Chirag’s work can be described as part-documentary journalism and part-cartography and for which, in January, he was awarded one of two prestigious awards in the 162nd edition of the Royal Photographic Society’s International Photography Exhibition - the Under 30s award.
This was for his debut series of works, titled Into the Underworld / Ngā Mahi Rarowhenua.
The images capture the unseen world, the caves beneath our feet — sometimes beneath schools, our petrol stations, many backyards. The existence of these caves is not commonly known, and often only discovered when someone wants to build over them, and might then fill them with construction rubble or concrete. “Often, the growing infrastructure of the city has been prioritised over the caves,” says Chirag.
If there is a surreal quality to the photographs, the world they capture is very real.
“They are not manipulated or doctored. It’s a real landscape, one which was sometimes used as a burial site or hideaways by Māori, as mushroom farms by Pākehā or even as war shelters. There’s a layered history to this landscape which has been left out of the narrative, because we couldn’t see it, but a history we need to take care of.”
Into the Underworld initially emerged out of Chirag’s masters of architecture thesis, in which he explored the role of LiDAR to survey an ancient lava cave under Three Kings.

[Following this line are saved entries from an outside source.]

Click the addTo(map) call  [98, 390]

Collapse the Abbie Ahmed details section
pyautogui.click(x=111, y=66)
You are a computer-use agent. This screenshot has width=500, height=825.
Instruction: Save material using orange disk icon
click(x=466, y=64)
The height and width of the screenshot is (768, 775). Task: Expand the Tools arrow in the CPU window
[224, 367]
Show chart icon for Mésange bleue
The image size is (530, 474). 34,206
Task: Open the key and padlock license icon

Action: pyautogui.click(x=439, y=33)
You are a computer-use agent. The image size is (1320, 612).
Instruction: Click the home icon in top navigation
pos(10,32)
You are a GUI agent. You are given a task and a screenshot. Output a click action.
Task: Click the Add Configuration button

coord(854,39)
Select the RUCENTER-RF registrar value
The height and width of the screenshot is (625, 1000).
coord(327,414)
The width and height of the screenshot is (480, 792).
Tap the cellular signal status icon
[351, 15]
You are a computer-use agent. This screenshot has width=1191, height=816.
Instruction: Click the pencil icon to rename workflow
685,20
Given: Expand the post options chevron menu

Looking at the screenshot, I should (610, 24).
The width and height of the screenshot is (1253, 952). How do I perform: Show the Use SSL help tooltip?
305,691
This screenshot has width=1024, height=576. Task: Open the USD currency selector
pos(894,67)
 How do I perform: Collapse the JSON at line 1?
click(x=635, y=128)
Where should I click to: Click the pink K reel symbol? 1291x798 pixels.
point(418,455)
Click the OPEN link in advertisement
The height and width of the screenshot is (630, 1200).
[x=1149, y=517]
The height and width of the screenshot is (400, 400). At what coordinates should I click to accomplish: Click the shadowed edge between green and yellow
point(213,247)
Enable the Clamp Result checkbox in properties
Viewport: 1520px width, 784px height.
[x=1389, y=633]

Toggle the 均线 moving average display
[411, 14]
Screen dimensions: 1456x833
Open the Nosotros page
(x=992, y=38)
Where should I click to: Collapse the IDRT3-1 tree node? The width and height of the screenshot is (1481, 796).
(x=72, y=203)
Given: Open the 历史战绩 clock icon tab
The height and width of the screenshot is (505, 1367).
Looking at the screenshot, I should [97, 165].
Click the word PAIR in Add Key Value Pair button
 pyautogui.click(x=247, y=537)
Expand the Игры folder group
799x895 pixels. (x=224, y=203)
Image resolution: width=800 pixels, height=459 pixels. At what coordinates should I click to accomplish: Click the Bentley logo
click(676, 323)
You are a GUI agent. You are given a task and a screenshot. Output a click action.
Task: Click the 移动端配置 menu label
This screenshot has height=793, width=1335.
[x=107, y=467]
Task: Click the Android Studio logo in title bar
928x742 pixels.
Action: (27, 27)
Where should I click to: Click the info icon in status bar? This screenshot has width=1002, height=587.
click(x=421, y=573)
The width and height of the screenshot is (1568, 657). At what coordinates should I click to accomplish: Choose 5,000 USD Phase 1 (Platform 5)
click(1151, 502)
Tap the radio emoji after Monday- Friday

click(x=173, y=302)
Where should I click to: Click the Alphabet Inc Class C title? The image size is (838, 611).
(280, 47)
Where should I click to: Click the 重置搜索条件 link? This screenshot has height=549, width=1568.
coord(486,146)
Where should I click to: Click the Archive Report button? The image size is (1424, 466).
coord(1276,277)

“The thesis gave me an opportunity to understand the technology and landscape, and this project that followed was about bringing it into the public forum,” he says.
There’s a layered history to this landscape which has been left out of the narrative, because we couldn’t see it, but a history we need to take care of.
The series is comprised of 3D scans made using an emerging form of laser imaging known as LiDAR (light detection and ranging). LiDAR is a surveying method used in archaeological research and criminal forensics, which uses light to collect millions of precisely measured points and translate the physical world into a digital facsimile.
The technology has become central to Chirag’s art and research practice, and he’s currently working on a number of new projects in New Zealand and Poland, where he was also awarded the 2019 Bialystok Interphoto Grand Prix.
Selected from more than 1,370 entries from 62 countries, the exhibition at the Royal Photographic Society features the work of 43 international photographers. Spirituality, identity, inclusion and the environment are some of the powerful narratives explored this year. It opens in Bristol on 15 February 2020, before touring across the UK.
He said of his award: “As any other debut project, the work follows many long periods of experimenting, indecision and risk. It’s a privilege for it to be given this level of recognition and platform for outreach and exposure - especially amongst the high standard of photography in this year’s RPS exhibition.”
Chirag will be publishing a book about his project in late 2020/21, and will be exhibiting the project at Berlin Art Week in September. The work will also exhibit at the Arsenale of Venice in March as part of the 2020 Arte Laguna Exhibition.